──────── Material to process ────────

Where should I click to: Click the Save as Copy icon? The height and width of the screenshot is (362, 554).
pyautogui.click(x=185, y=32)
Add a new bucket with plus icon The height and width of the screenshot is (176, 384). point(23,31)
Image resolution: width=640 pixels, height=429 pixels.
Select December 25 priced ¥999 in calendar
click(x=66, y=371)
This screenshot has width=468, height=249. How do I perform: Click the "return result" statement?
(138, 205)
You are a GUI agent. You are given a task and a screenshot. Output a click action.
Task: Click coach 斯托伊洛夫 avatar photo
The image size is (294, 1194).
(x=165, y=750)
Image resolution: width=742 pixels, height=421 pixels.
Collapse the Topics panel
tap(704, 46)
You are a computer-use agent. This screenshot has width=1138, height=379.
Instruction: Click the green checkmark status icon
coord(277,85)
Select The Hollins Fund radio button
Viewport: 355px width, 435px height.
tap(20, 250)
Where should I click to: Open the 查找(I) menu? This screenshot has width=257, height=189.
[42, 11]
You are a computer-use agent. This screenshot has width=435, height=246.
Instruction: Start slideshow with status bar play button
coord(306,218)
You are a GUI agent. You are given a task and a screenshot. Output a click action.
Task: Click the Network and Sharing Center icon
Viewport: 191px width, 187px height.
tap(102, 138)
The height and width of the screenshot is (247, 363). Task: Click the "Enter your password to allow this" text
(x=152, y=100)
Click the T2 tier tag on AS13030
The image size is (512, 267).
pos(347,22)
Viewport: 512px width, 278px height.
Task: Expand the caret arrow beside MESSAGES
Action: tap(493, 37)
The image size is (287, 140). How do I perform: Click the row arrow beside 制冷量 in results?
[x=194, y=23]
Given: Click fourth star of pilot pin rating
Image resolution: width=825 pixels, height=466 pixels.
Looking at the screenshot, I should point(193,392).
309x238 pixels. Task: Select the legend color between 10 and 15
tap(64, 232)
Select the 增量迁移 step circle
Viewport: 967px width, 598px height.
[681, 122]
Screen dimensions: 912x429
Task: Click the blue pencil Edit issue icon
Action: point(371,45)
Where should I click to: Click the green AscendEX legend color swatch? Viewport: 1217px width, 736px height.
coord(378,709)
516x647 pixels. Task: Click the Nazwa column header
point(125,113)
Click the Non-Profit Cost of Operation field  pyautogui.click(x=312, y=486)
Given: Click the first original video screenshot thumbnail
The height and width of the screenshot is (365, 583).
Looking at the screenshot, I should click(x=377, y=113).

────────

> [What is required] Scan the lines above for "Viewport: 355px width, 435px height." and for "Select the 增量迁移 step circle". Repeat exactly the line holding each of them and every line in between.

> [Result of this task]
Viewport: 355px width, 435px height.
tap(20, 250)
Where should I click to: Open the 查找(I) menu? This screenshot has width=257, height=189.
[42, 11]
You are a computer-use agent. This screenshot has width=435, height=246.
Instruction: Start slideshow with status bar play button
coord(306,218)
You are a GUI agent. You are given a task and a screenshot. Output a click action.
Task: Click the Network and Sharing Center icon
Viewport: 191px width, 187px height.
tap(102, 138)
The height and width of the screenshot is (247, 363). Task: Click the "Enter your password to allow this" text
(x=152, y=100)
Click the T2 tier tag on AS13030
The image size is (512, 267).
pos(347,22)
Viewport: 512px width, 278px height.
Task: Expand the caret arrow beside MESSAGES
Action: tap(493, 37)
The image size is (287, 140). How do I perform: Click the row arrow beside 制冷量 in results?
[x=194, y=23]
Given: Click fourth star of pilot pin rating
Image resolution: width=825 pixels, height=466 pixels.
Looking at the screenshot, I should point(193,392).
309x238 pixels. Task: Select the legend color between 10 and 15
tap(64, 232)
Select the 增量迁移 step circle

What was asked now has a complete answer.